## Activity:
When you reach the line below that has "Image resolution: width=630", start returning lines exactly, and stop after the line that has "The image size is (902, 1167)."; skip the pictures.

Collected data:
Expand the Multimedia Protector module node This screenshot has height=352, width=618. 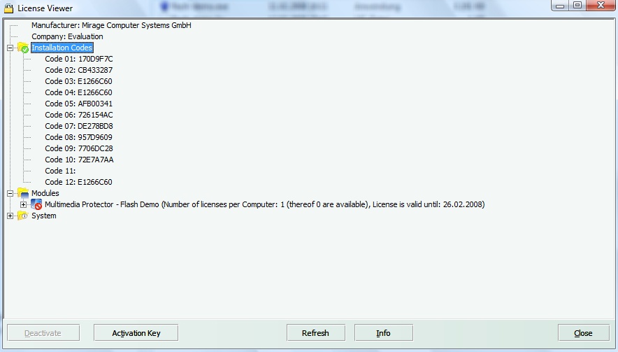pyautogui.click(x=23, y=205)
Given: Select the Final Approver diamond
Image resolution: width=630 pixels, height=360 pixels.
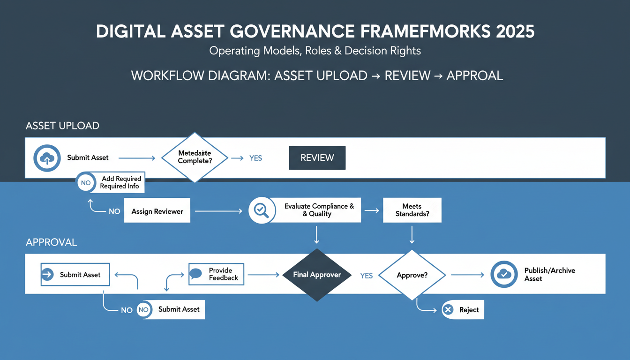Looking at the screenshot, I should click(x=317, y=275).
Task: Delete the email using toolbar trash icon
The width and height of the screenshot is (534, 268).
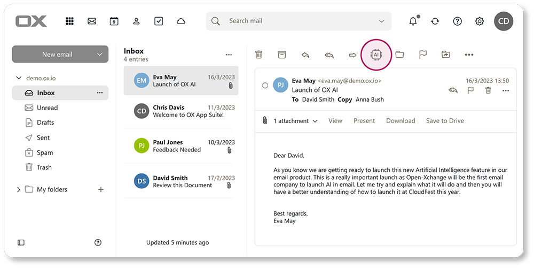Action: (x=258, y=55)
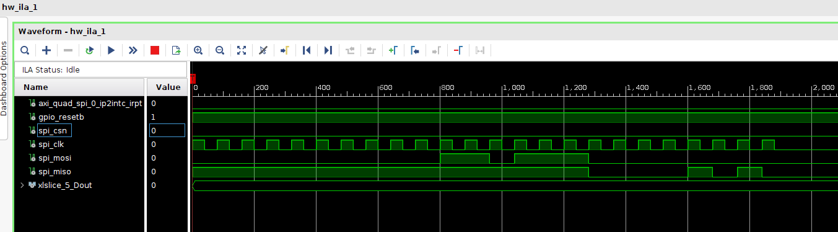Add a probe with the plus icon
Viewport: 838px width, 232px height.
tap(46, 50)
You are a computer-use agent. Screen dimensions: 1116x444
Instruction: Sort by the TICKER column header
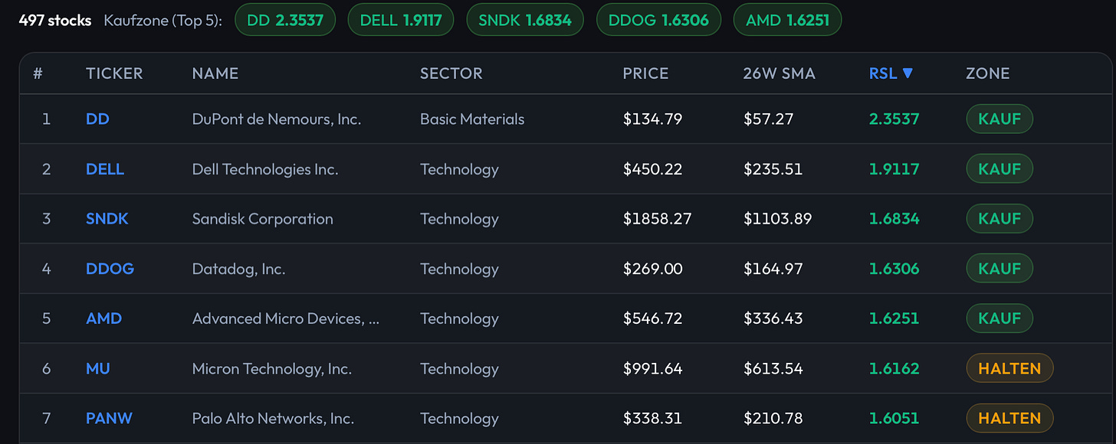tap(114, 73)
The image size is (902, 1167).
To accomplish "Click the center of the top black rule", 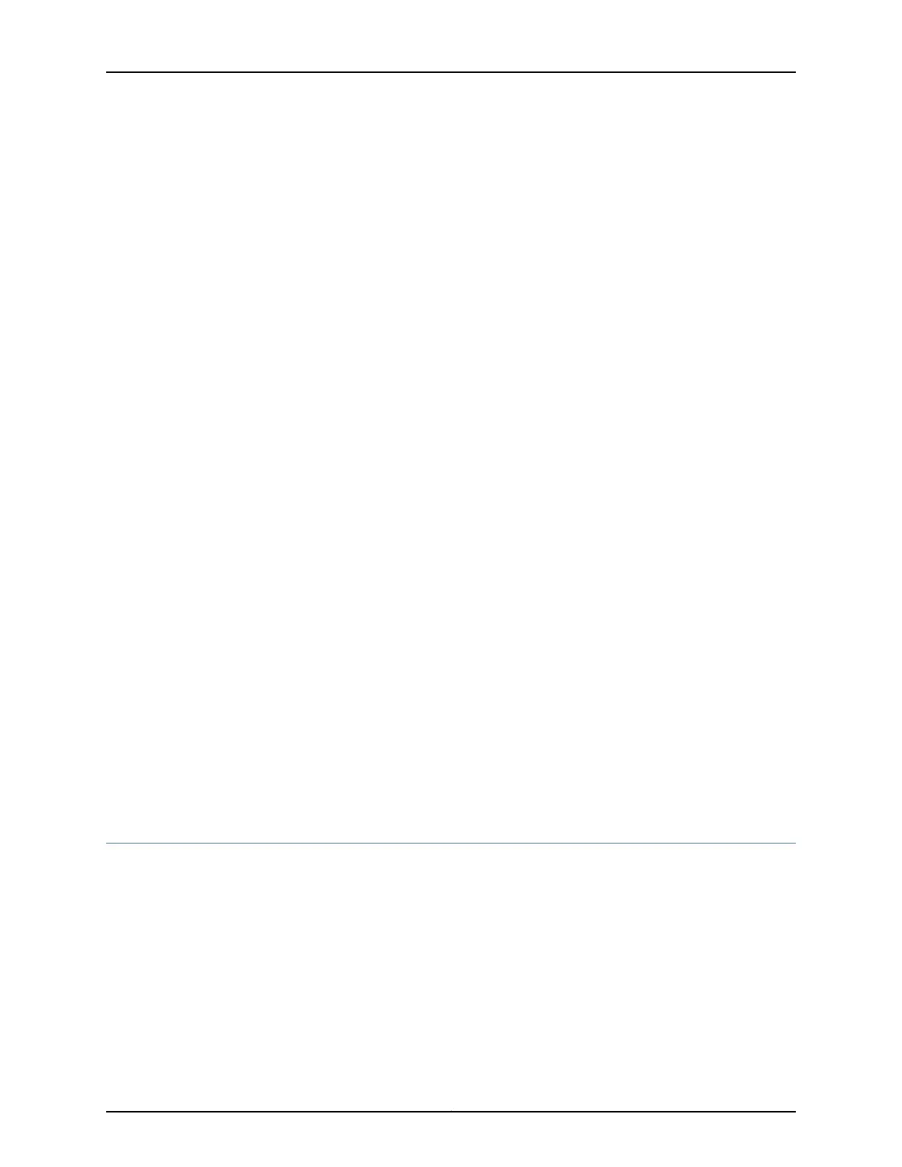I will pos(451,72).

## Reply:
Image resolution: width=630 pixels, height=360 pixels.
Looking at the screenshot, I should click(x=317, y=275).
Task: Delete the email using toolbar trash icon
The width and height of the screenshot is (534, 268).
Action: (x=258, y=55)
Add a probe with the plus icon
Viewport: 838px width, 232px height.
tap(46, 50)
You are a computer-use agent. Screen dimensions: 1116x444
Instruction: Sort by the TICKER column header
tap(114, 73)
The image size is (902, 1167).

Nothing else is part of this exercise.